== Data supplied ==

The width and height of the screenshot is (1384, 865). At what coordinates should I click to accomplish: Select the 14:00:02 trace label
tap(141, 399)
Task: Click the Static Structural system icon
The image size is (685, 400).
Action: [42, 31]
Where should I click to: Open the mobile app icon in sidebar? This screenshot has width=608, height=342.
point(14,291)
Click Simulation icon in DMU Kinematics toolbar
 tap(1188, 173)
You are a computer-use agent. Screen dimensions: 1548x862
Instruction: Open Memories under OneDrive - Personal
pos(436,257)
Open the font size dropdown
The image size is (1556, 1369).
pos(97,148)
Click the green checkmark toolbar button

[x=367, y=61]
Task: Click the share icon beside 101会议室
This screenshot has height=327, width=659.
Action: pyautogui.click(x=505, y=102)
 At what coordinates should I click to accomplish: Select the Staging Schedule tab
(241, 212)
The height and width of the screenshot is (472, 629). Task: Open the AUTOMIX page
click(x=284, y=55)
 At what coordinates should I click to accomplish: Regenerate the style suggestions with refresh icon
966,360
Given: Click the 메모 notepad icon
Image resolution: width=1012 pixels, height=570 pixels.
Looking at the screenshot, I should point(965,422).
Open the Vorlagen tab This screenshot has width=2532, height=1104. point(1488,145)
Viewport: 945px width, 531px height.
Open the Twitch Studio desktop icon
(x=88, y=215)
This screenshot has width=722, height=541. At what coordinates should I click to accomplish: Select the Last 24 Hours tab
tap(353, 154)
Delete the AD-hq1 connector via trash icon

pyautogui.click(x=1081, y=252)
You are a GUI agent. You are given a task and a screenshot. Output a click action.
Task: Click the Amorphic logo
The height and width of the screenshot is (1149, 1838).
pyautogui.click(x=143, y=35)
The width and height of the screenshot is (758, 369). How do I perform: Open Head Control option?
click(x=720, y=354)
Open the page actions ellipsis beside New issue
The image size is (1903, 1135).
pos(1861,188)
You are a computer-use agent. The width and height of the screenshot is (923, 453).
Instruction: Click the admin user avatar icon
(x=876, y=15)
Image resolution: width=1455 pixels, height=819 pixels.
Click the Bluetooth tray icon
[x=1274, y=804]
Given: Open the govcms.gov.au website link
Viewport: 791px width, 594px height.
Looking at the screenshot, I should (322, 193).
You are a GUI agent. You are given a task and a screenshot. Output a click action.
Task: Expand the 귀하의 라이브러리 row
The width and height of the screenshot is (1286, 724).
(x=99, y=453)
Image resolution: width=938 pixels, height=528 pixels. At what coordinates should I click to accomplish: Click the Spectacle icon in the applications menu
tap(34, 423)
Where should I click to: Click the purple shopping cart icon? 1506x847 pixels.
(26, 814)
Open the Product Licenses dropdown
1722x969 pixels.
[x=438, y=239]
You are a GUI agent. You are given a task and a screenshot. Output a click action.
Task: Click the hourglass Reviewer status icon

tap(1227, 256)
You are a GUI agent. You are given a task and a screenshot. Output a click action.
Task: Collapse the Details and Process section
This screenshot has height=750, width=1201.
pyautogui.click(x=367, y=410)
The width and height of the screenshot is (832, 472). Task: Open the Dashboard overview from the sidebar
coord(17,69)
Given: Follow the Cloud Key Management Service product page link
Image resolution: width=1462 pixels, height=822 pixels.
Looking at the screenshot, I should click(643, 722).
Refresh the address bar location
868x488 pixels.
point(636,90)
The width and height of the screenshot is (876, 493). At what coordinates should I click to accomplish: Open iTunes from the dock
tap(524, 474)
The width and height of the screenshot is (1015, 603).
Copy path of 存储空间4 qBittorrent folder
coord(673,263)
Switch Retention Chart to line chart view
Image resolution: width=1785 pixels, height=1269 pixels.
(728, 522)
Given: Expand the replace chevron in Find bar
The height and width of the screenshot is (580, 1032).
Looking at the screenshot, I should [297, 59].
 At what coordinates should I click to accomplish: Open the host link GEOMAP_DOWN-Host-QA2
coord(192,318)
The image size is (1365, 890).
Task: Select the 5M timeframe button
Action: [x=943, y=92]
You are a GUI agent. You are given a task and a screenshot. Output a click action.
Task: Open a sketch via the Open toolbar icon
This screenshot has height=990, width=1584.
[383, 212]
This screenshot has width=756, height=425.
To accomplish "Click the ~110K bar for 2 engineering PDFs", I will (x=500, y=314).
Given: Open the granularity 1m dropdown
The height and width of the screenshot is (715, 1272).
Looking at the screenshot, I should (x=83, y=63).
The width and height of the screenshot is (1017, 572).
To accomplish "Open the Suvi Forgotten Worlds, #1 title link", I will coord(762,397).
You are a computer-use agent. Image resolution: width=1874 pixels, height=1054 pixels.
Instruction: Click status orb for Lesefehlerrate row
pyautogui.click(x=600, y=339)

===

▸ **Work request**: Reproduce each line of the data without any change.

▸ **Expected answer**:
The width and height of the screenshot is (1384, 865). At what coordinates should I click to accomplish: Select the 14:00:02 trace label
tap(141, 399)
Task: Click the Static Structural system icon
The image size is (685, 400).
Action: [42, 31]
Where should I click to: Open the mobile app icon in sidebar? This screenshot has width=608, height=342.
point(14,291)
Click Simulation icon in DMU Kinematics toolbar
 tap(1188, 173)
You are a computer-use agent. Screen dimensions: 1548x862
Instruction: Open Memories under OneDrive - Personal
pos(436,257)
Open the font size dropdown
The image size is (1556, 1369).
pos(97,148)
Click the green checkmark toolbar button

[x=367, y=61]
Task: Click the share icon beside 101会议室
This screenshot has height=327, width=659.
Action: pyautogui.click(x=505, y=102)
 At what coordinates should I click to accomplish: Select the Staging Schedule tab
(241, 212)
The height and width of the screenshot is (472, 629). Task: Open the AUTOMIX page
click(x=284, y=55)
 At what coordinates should I click to accomplish: Regenerate the style suggestions with refresh icon
966,360
Given: Click the 메모 notepad icon
Image resolution: width=1012 pixels, height=570 pixels.
Looking at the screenshot, I should point(965,422).
Open the Vorlagen tab This screenshot has width=2532, height=1104. point(1488,145)
Viewport: 945px width, 531px height.
Open the Twitch Studio desktop icon
(x=88, y=215)
This screenshot has width=722, height=541. At what coordinates should I click to accomplish: Select the Last 24 Hours tab
tap(353, 154)
Delete the AD-hq1 connector via trash icon

pyautogui.click(x=1081, y=252)
You are a GUI agent. You are given a task and a screenshot. Output a click action.
Task: Click the Amorphic logo
The height and width of the screenshot is (1149, 1838).
pyautogui.click(x=143, y=35)
The width and height of the screenshot is (758, 369). How do I perform: Open Head Control option?
click(x=720, y=354)
Open the page actions ellipsis beside New issue
The image size is (1903, 1135).
pos(1861,188)
You are a computer-use agent. The width and height of the screenshot is (923, 453).
Instruction: Click the admin user avatar icon
(x=876, y=15)
Image resolution: width=1455 pixels, height=819 pixels.
Click the Bluetooth tray icon
[x=1274, y=804]
Given: Open the govcms.gov.au website link
Viewport: 791px width, 594px height.
Looking at the screenshot, I should (322, 193).
You are a GUI agent. You are given a task and a screenshot. Output a click action.
Task: Expand the 귀하의 라이브러리 row
The width and height of the screenshot is (1286, 724).
(x=99, y=453)
Image resolution: width=938 pixels, height=528 pixels. At what coordinates should I click to accomplish: Click the Spectacle icon in the applications menu
tap(34, 423)
Where should I click to: Click the purple shopping cart icon? 1506x847 pixels.
(26, 814)
Open the Product Licenses dropdown
1722x969 pixels.
[x=438, y=239]
You are a GUI agent. You are given a task and a screenshot. Output a click action.
Task: Click the hourglass Reviewer status icon

tap(1227, 256)
You are a GUI agent. You are given a task and a screenshot. Output a click action.
Task: Collapse the Details and Process section
This screenshot has height=750, width=1201.
pyautogui.click(x=367, y=410)
The width and height of the screenshot is (832, 472). Task: Open the Dashboard overview from the sidebar
coord(17,69)
Given: Follow the Cloud Key Management Service product page link
Image resolution: width=1462 pixels, height=822 pixels.
Looking at the screenshot, I should click(643, 722).
Refresh the address bar location
868x488 pixels.
point(636,90)
The width and height of the screenshot is (876, 493). At what coordinates should I click to accomplish: Open iTunes from the dock
tap(524, 474)
The width and height of the screenshot is (1015, 603).
Copy path of 存储空间4 qBittorrent folder
coord(673,263)
Switch Retention Chart to line chart view
Image resolution: width=1785 pixels, height=1269 pixels.
(728, 522)
Given: Expand the replace chevron in Find bar
The height and width of the screenshot is (580, 1032).
Looking at the screenshot, I should [297, 59].
 At what coordinates should I click to accomplish: Open the host link GEOMAP_DOWN-Host-QA2
coord(192,318)
The image size is (1365, 890).
Task: Select the 5M timeframe button
Action: [x=943, y=92]
You are a GUI agent. You are given a task and a screenshot. Output a click action.
Task: Open a sketch via the Open toolbar icon
This screenshot has height=990, width=1584.
[383, 212]
This screenshot has width=756, height=425.
To accomplish "Click the ~110K bar for 2 engineering PDFs", I will (x=500, y=314).
Given: Open the granularity 1m dropdown
The height and width of the screenshot is (715, 1272).
Looking at the screenshot, I should (x=83, y=63).
The width and height of the screenshot is (1017, 572).
To accomplish "Open the Suvi Forgotten Worlds, #1 title link", I will coord(762,397).
You are a computer-use agent. Image resolution: width=1874 pixels, height=1054 pixels.
Instruction: Click status orb for Lesefehlerrate row
pyautogui.click(x=600, y=339)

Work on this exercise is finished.